2017 was a big year for peer-to-peer lending platforms, with the industry as a whole attracting millions in new investment.

Many areas experienced enormous growth, and the last 12 months have really managed to put P2P lending into the mainstream consciousness. Last year also saw the introduction of what many consider the “legitimisation” of peer-to-peer platforms by the Financial Conduct Authority, as it approved several lenders to offer ISA products. The so-called “Innovative Finance” ISA, or “IFISA”, was not taken up in huge numbers in 2017, but there are signs that this will improve going forwards.
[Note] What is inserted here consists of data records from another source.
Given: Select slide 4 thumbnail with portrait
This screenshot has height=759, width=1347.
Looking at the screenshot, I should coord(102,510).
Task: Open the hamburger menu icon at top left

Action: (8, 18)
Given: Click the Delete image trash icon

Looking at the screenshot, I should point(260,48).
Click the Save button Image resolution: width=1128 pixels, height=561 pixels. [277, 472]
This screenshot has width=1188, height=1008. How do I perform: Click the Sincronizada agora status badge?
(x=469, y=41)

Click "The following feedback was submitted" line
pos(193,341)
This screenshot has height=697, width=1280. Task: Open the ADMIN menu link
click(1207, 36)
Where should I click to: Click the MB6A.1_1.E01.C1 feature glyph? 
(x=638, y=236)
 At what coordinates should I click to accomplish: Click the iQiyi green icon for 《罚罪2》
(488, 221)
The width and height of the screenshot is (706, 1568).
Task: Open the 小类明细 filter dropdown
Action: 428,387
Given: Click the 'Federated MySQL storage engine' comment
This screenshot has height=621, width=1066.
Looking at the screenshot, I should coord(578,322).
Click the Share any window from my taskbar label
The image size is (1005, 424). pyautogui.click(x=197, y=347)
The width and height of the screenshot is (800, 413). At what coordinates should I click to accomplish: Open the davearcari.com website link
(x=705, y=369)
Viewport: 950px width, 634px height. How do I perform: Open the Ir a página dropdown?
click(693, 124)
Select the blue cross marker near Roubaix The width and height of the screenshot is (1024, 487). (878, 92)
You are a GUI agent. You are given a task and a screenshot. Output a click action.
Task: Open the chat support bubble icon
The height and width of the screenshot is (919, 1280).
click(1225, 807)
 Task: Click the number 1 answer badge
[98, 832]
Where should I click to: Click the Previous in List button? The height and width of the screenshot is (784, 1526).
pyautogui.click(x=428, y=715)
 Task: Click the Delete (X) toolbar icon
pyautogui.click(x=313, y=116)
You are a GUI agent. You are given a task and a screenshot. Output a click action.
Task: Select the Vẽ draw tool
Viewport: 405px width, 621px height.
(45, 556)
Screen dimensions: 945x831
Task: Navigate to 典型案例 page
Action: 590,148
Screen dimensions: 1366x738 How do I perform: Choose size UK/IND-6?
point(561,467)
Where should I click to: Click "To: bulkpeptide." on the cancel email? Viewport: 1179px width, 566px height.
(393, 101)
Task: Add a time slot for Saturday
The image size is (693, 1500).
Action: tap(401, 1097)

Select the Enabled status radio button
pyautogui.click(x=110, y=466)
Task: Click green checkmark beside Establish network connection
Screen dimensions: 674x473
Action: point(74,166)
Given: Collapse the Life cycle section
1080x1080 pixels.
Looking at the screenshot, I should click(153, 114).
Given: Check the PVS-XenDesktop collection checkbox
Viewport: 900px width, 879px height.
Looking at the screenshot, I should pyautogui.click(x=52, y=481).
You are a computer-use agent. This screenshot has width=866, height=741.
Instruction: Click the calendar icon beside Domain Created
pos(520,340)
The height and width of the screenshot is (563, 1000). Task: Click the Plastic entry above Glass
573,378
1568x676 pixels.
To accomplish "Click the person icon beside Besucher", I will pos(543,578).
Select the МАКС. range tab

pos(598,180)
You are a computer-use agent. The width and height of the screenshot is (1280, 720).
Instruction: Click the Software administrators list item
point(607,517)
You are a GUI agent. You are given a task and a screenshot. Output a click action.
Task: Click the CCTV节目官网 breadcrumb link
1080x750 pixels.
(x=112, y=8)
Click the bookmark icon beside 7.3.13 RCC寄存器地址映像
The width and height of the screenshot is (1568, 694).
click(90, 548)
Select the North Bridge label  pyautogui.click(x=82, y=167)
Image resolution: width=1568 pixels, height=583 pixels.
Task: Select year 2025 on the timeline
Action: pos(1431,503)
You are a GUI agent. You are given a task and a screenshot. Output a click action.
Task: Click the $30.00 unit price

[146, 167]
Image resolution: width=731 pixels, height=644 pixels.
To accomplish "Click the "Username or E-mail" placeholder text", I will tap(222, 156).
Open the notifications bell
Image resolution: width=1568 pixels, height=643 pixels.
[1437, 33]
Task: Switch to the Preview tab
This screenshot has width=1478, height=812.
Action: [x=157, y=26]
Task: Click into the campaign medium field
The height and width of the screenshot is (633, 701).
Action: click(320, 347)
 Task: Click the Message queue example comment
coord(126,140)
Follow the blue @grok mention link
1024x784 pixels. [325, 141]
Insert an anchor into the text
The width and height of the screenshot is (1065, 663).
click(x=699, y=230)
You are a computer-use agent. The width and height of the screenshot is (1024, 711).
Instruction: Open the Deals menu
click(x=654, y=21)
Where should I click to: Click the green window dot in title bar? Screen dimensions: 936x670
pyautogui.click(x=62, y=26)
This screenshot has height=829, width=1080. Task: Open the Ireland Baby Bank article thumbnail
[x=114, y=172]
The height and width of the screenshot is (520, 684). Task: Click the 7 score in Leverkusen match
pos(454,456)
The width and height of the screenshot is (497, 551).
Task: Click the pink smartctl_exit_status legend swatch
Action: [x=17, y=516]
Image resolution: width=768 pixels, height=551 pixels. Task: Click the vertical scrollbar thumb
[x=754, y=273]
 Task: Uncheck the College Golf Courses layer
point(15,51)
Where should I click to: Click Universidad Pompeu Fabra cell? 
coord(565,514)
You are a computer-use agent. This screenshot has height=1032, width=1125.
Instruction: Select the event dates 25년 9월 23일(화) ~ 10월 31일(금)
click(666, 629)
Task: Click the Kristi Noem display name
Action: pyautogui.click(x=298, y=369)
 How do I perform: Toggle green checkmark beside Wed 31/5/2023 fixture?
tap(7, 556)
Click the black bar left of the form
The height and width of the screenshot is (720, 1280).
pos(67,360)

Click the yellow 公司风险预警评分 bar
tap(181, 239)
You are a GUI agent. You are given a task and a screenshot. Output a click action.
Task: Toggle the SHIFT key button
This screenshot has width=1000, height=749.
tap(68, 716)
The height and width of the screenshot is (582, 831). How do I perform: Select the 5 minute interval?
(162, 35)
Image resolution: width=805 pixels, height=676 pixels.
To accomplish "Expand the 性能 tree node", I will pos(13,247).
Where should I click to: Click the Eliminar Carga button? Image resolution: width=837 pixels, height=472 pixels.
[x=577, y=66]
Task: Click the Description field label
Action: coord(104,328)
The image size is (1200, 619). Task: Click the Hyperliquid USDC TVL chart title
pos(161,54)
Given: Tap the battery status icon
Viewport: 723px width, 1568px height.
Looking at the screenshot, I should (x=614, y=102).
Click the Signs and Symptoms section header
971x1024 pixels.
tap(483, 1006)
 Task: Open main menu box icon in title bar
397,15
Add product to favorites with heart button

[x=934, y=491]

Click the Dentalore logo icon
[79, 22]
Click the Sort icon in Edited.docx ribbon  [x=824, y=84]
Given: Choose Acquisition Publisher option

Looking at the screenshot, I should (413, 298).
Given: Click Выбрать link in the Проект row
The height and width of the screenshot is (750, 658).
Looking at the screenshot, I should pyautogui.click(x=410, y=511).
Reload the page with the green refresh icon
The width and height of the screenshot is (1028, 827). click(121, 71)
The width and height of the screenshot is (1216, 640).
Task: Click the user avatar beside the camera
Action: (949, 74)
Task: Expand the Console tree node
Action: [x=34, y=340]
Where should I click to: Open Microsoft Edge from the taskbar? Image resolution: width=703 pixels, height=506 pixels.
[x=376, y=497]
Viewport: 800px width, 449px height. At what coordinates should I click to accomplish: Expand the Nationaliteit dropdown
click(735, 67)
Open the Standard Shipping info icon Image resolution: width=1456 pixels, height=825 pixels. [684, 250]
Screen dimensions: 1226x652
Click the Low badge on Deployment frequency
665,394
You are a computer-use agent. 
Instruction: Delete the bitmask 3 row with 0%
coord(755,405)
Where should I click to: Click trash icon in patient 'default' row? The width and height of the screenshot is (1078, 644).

What’s the appeal of an IFISA?

Until now, earnings accrued through peer-to-peer lending platforms have been subject to tax after the first £1,000 (or £500 if you’re a higher-rate taxpayer). This has proven a difficult obstacle for many investors, who can make use of the £20,000 ISA limit to generate savings without incurring tax penalties. Despite the fact that P2P platforms offer much more attractive interest rates than high street banks, the additional exposure to taxation is enough to put some would-be investors off peer-to-peer lending.

However, with the introduction of a dedicated “tax wrapper” specifically for the innovative finance sector, many platforms are hoping to see an influx of new money into the marketplace. In fact, Lending Works, one of the first platforms to offer an IFISA product, was inundated with investors; £1.5m was deposited in IFISAs within just 24 hours, leading to a severe lender/borrower imbalance and the temporary suspension of their products.

Why are IFISAs on the rise now?

IFISAs were fairly hard to come by in 2017, but now all of the “big three” peer-to-peer platforms, RateSetter, Funding Circle and Zopa, are offering dedicated tax efficient products. Between them, these lenders have a combined loan book in excess of £8.5 billion, which means they’re well-placed to introduce their ISA products to a large number of savers. As the IFISA becomes more and more mainstream it’s likely to continue the disruptive trend that peer-to-peer lending has created in recent years, pulling savers away from the low rates that banks offer and driving ever more investment in the innovative finance sector.